Batch Processing FedData
Last update: 2025-01-02
Source:vignettes/Batch-Process-Raster-from-FedData.Rmd
Batch-Process-Raster-from-FedData.Rmd
Batch Processing
This is an example for batch processing multiple years of NLCD data. It requires creating a folder with two subfolders where the tif’s can be stored. The NCLD data is unprojected when it’s downloaded, so you will need to project it to your preferred coordinate system. It’s a multi-step process.
Setup
dir.create('C:/Users/Lyonst/Desktop/NLCD/unproj',
recursive = TRUE)# create a folder and first subfolder for storing unprojected tif's. Use relative paths if you know how to and/or have an R project set up.
my.path<-'C:/Users/Lyonst/Desktop/NLCD' # save the parent folder path as an object, not just the lowest folder
years_to_dl<-c(2010,2015,2020) # object referencing the years of NCLD you'd like to download
# Older NLCD data was only released about every 3 years, but now USGS is going back and using different processing to generate/estimate/interpolate annual data sets. Upshot is, you now have annual data if you think you need it
Now use the vector of years to iteratively download the data from [FedData].
# pass the vector of years to the map function to iteratively call FedData::get_nlcd_annual
purrr::map(years_to_dl,
~FedData::get_nlcd_annual(template=MDCSpatialData::state.mo,
label='MO_noproj',
year=.x,
product='LndCov',
extraction.dir=paste0(my.path,'/unproj')
)
)
This writes 3 tif files with “MO_noproj” in the file name.
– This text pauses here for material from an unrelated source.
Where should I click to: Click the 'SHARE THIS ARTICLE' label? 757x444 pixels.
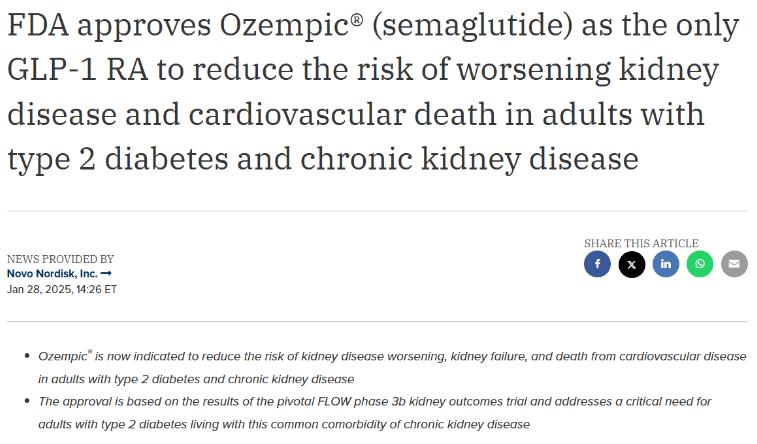[641, 243]
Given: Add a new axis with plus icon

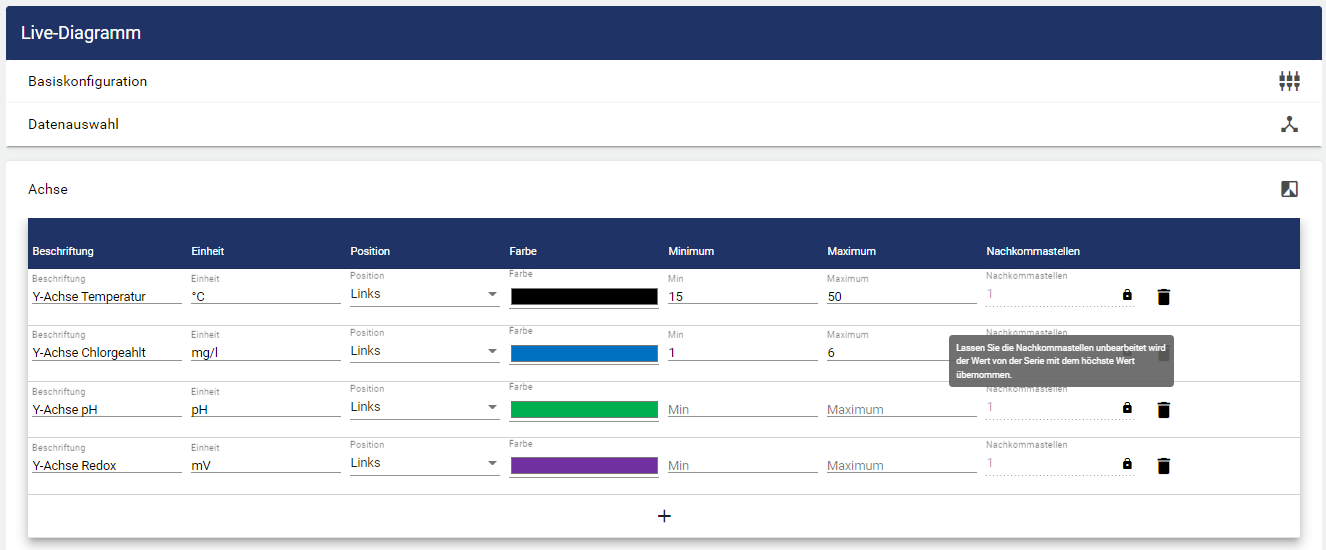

The files are 2010, 2015, and 2020 annual NLCD landcover. The way FedData works is it creates a rectangle of min/max X and Y for the template and crops to that. So our rasters contain a good chunk of KS, IL and a little bit of IA and AR. We’ll clean that up in the next step
Reproject
To reproject, you’ll need to create an object of the full file paths of all the unprojected files, setup another subfolder to hold the reprojected tif’s,
# List the tif files in the folder
unproj.files<-list.files(path=paste0(my.path,'/unproj'),
pattern='.tif$', # regex for files that end in .tif
full.names = TRUE)
#create a vector of new names
rast.names<-purrr::map(unproj.files,
~paste0('NLCD_Y',stringr::str_extract(.x,pattern='20\\d{2}'),'_proj'))
#tif file names will now look like 'NLCD_Y2010_proj.tif' after reprojections
dir.create('C:/Users/Lyonst/Desktop/NLCD/prj') # Create a directory to hold the projected files
# write a function to take the list of unprojected files and names we'd like to have for the new projected files, and reproject, crop/mask and write them
rast.fxn<-function(X,Y){
terra::project(terra::rast(X),'EPSG:26915')->Z#NAD83 UTM15N code
terra::mask(Z,terra::vect(MDCSpatialData::state.mo))->W # assign raster cells outside the state boundary an NA value
terra::writeRaster(W,
filename=paste0(my.path,'/prj/',rast.names,'.tif'))
}
# use future to run these in parallel
future::plan("multisession",workers=3)
furrr::future_map2(unproj.files,rast.names,~rast.fxn(.x,.y))
# this takes approximately 10 minutes for 3 NLCD rasters for the state of MO
future::plan('sequential') # reset
You can stop here and delete all the entire …/unproj/ folder if you like. Alternatively, you can combine all the annual raster files into a multiband raster object. The advantage is you only have to read in one object to get all your rasters. The downside is it’s probably more efficient to process the data by creating lists of files and passing it to [purrr::map] as we have done above. Still…if you want to try…
my.rast<-list.files(path=paste0(my.path,'/prj'),
pattern='.tif$', # regex for files that end in .tif
full.names = TRUE)
# read in multiple rasters
tmp<-terra::rast(my.rast)
terra::writeRaster(tmp,file=paste0(my.path,'/prj/all_nlcd.tif'))
There are additional functions in terra that help you process the bands together or separately. Note that the multiband raster only works if all the bands have the exact same spatial extent. So if you think you might want to crop or clip different years in different ways, it’s best to keep the individual years as separate files and objects, even if it is less efficient with memory.